The deterioration in the performance of the business highlights the significant risk to all DIA stakeholders, including shareholders, of the viability of the business without access to further capital. Given this severe deterioration in performance and the resulting constraints on liquidity, LetterOne has requested more flexibility from DIA’s lending banks, including an increase in new super senior facilities of €380m compared with €170m previously sought. LetterOne continues to engage with the Company’s lending banks to seek to reach an agreement on a viable long-term capital structure, which is not a condition to the VTO closing and shareholders receiving €0.67 per share.
There are significant risks for all shareholders (including LetterOne) if the VTO minimum acceptance level is not met.
In the event that the VTO minimum acceptance level is not met, the Board of DIA may be obliged to carry out severe measures in relation to its financial situation, such as, amongst others, the declaration of insolvency or the capitalisation of the bank debt by the lending banks.
Shareholders that decide not to tender their shares in the VTO increase the risk that the minimum acceptance condition of the VTO will not be satisfied and the €0.67 per share cash offer will no longer be available to shareholders. As indicated in the prospectus of the VTO, LetterOne will not waive this condition, and, consequently, if the minimum acceptance level condition is not met, the VTO will expire.
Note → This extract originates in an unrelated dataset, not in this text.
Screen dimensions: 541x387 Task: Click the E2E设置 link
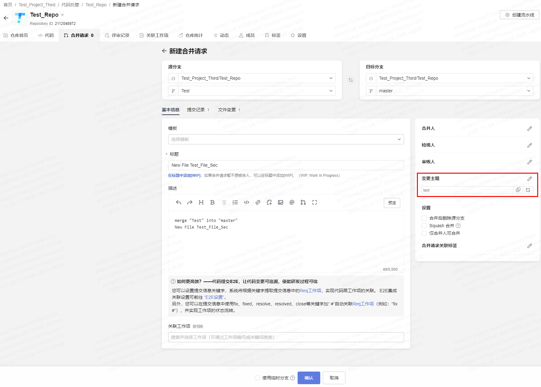pos(214,297)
Shareholders who decide not to tender in the VTO and want to retain their shares will share significant execution risk with LetterOne
Even if the VTO minimum acceptance level will be met, shareholders who decide not to tender their shares because they wish to remain shareholders of the Company are reminded that LetterOne’s capital increase, which is required to ensure the future viability of the Company, also depends upon the other conditions to the capital increase being met, including an agreement being reached the Company’s lending banks in relation to a viable long-term capital structure of the Company. There can be no assurances that such an agreement with the lending banks can be reached and that the LetterOne capital increase will occur.
LetterOne encourages shareholders to consider the risk that the Company’s share price even following a VTO with a positive result may be materially lower than the €0.67 in cash consideration offered to those shareholders who tender in the VTO. Shareholders are reminded that any LetterOne capital increase would occur at a discount to the trading price post VTO, resulting in significant dilution to shareholders who do not participate with a new cash investment in the capital increase.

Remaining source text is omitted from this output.